The Resurrection was the sign of John Day, a bookseller, who, in the reign of Queen Elizabeth, dwelt in St Sepulchre’s parish, a little above Holbourne Conduit. It was a sort of conundrum or charade on his name, which was carried out by his colophon, representing a man asleep, who is wakened by another with the words, “Arise, for it is day.” This, although somewhat profane, according to our present notions of such things, was nothing strange in a time when the people, though Protestants by name, were still strongly imbued with Roman Catholic ideas. John Cawoode, also a printer and publisher of St Paul’s Churchyard in 1558, had a still more profane sign—viz., the Holy Ghost. And this even continued till the beginning of the seventeenth century, for in 1602 we find this identical sign used by another printer, William Leake, who was probably his successor, and published in that year Shakespeare’s “Venus and Adonis.” Worse still was the sign of another bookseller in St Paul’s Churchyard in 1520, which was the Trinity.[401] We must bear in mind, however, that in Roman Catholic countries conversation upon matters of religion is not nearly so strict and guarded as amongst believers in Protestant nations. An amusing instance of this once occurred to the writer in Jerusalem, the great head-quarters of Christianity. Usually the pilgrims or travellers staying at the Latin convent there, which serves as an hotel, dine all together in a kind of table-d’hôte fashion; but for some reason it so fell out that our party one day dined in private. The holy brother who attended us happened to be a Spaniard, and as we had visited that country, and were tolerably acquainted with Valladolid, his native town, worldly recollections began to overcome the sanctity of the good monk, and he became inexhaustible in reminiscences of his younger days. Whilst talking with him, and refreshing ourselves with a meal of salad, grown in the garden of Gethsemane, we had indulged in two tumblers of a pithy white wine, quite strong enough to justify our resisting the pressing invitations of the reverend butler to take a third glass; but the jovial monk was not to be beaten, and finally convinced us with the following argument: “Oh come, brother, you must take another glass, remember you are in Jerusalem, and so take one for the Father, one for the Son, and one for the Holy Ghost!”

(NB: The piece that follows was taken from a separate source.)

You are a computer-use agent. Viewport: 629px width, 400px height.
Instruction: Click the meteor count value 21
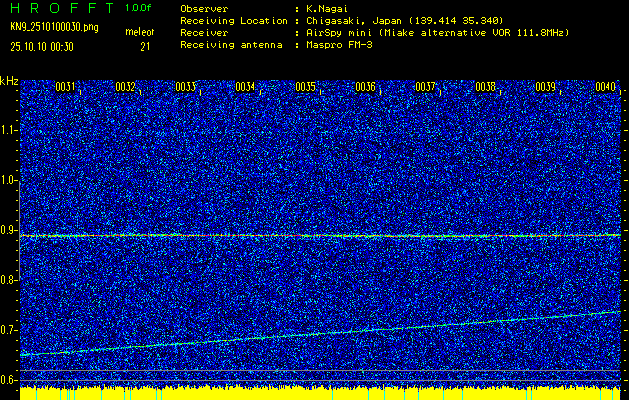[145, 46]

Although the English ale and refreshment houses continue to select fresh signs from the notabilities of the hour, the Palmerston’s Head and the Gladstone Arms for instance, they rarely choose anything of a religious or devotional cast. One instance, however, occurs to us, and that in the neighbourhood of London, which deserves mention. In Kentish Town, under the Hampstead hills, the noisiest and most objectionable public-house in the district bears the significant sign of the Gospel Oak. It is the favourite resort of navvies and quarrelsome shoemakers, and took its name, not from any inclination to piety on the part of the landlord, but from an old oak tree in the neighbourhood, near the boundary line of Hampstead and St Pancras parishes, a relic of the once general custom of reading a portion of the gospel under certain trees in the parish perambulations, equivalent to “beating the bounds.” “The boundaries and township of the parish of Wolverhampton are,” says Shaw, in his “History of Staffordshire,” (vol. ii., p. 165,) “in many points marked out by what are called Gospel Trees;” and Herrick, in his “Hesperides,” (Ed. 1859, p. 26,) says:—

“Dearest, bury me
Under that holy oak, or gospel tree;
Where, though thou see’st not, thou may’st think upon
Me, when thou yeerly go’st procession.”